For small teams, Prefect offers a lower barrier to entry because its open-source version is fully functional and free to self-host under the Apache-2.0 license. You can define workflows with simple Python decorators and scale up to Prefect Cloud when you need managed infrastructure. Mage also has an open-source option but its cloud pricing starts at $100/mo plus compute costs, which may add up for teams exploring their first pipelines. If your team prefers a visual notebook interface over writing Python code, Mage provides a gentler learning curve through its block-based pipeline editor.
Both platforms support dbt integration but take different approaches. Mage includes native dbt modeling support built directly into its pipeline execution environment, which means you can run dbt models as blocks alongside SQL, Python, and R code within the same workflow. Prefect integrates with dbt through the prefect-dbt package, which orchestrates dbt runs as tasks within a broader Python workflow. Both approaches work well, but Mage provides a more tightly integrated experience where dbt sits inside the same visual editor, while Prefect treats dbt as one component in a Python-first orchestration layer.
Both platforms offer strong deployment flexibility.
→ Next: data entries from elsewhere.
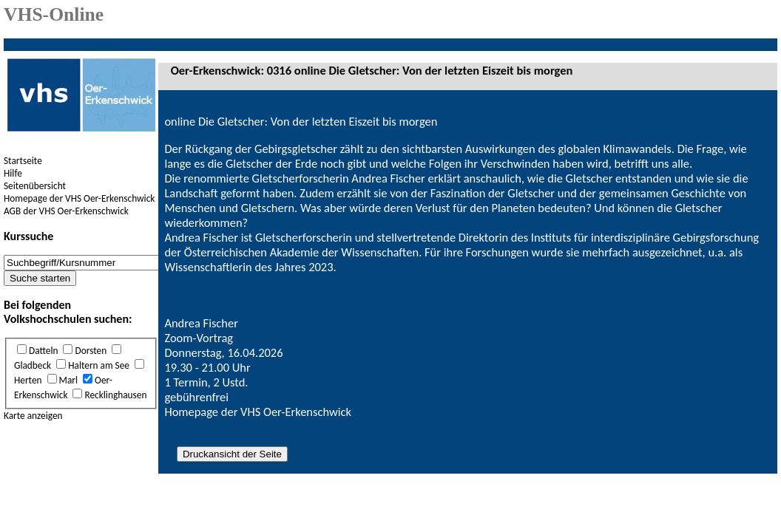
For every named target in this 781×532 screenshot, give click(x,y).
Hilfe (13, 173)
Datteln (43, 350)
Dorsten (90, 350)
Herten (28, 380)
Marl (69, 380)
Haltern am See (98, 365)
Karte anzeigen (33, 415)
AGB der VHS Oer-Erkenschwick (66, 211)
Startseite (23, 160)
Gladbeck (33, 365)
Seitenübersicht (35, 185)
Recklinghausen (115, 395)
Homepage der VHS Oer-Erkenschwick (79, 198)
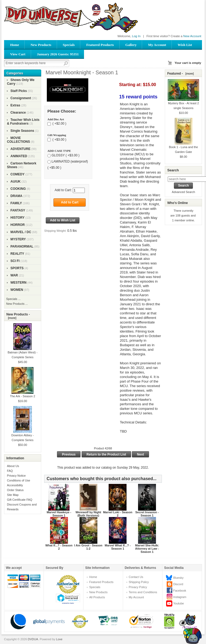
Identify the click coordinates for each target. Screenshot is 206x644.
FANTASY (18, 210)
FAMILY (16, 203)
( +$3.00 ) (59, 140)
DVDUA (33, 639)
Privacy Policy (138, 587)
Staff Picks (18, 91)
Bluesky (178, 578)
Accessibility (15, 485)
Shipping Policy (139, 582)
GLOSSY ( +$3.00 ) (66, 155)
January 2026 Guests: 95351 (58, 54)
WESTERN (18, 283)
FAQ (10, 471)
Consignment (21, 98)
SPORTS (17, 268)
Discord (178, 584)
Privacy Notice (16, 476)
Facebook (180, 591)
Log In (136, 36)
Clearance (18, 113)
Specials (69, 45)
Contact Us (136, 577)
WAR (14, 275)
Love (59, 639)
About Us (13, 466)
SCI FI (15, 261)
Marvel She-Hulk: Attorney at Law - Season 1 (147, 549)
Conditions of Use (18, 480)
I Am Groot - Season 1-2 (88, 547)
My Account (157, 45)
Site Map (13, 495)
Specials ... (13, 299)
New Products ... (17, 304)
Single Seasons (22, 131)
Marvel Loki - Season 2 (117, 514)
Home (14, 45)
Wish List (185, 45)
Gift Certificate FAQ (20, 500)
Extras (15, 105)
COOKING (18, 189)
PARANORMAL (22, 246)
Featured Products (100, 45)
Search (173, 170)
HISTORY (17, 218)
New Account (192, 36)
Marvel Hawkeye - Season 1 (59, 514)
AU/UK (16, 182)
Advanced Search (183, 192)
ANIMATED (19, 156)
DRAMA (16, 196)
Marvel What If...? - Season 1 (117, 547)
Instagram (180, 597)
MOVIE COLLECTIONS (18, 140)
Mage supports managed cloud, hybrid cloud, private cloud, and fully on-premises deployment, giving organizations complete control over where data is processed. Prefect provides a self-hosted open-source server and Prefect Cloud with a hybrid execution model where workers run in your infrastructure while the control plane is managed by Prefect. For strict data sovereignty requirements, Mage's on-premises option keeps everything in your data center, while Prefect's hybrid model means the orchestration control plane runs in Prefect's cloud but actual data processing stays in your environment.
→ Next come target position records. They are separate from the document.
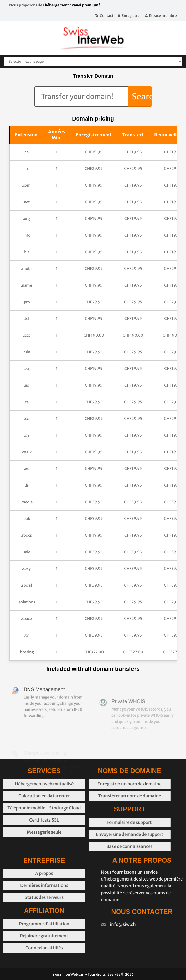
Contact (107, 16)
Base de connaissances (90, 846)
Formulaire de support (90, 822)
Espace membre (163, 16)
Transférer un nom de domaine (90, 796)
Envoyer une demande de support (90, 834)
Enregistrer (131, 16)
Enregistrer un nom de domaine (90, 784)
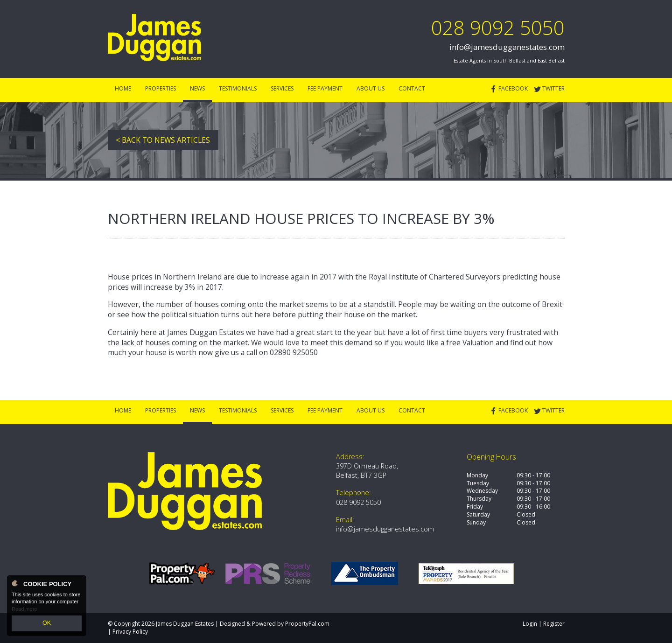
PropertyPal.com (307, 623)
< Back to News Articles (163, 140)
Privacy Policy (130, 631)
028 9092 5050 (498, 27)
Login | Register (544, 623)
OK (47, 624)
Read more (24, 610)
Mage has invested heavily in AI-assisted pipeline development with its AI sidekick feature, which provides context-aware coding assistance, instant debugging, and the ability to generate workflows from natural language descriptions. Mage includes AI token budgets in each pricing tier, ranging from 50K tokens on the Starter plan to 50M tokens on the Enterprise plan. Prefect takes a different approach to AI by offering FastMCP, a framework with 23,600 GitHub stars for building MCP servers that connect AI agents to business systems. Prefect Horizon extends this with managed AI infrastructure for deploying MCP servers with gateway, registry, and governance capabilities.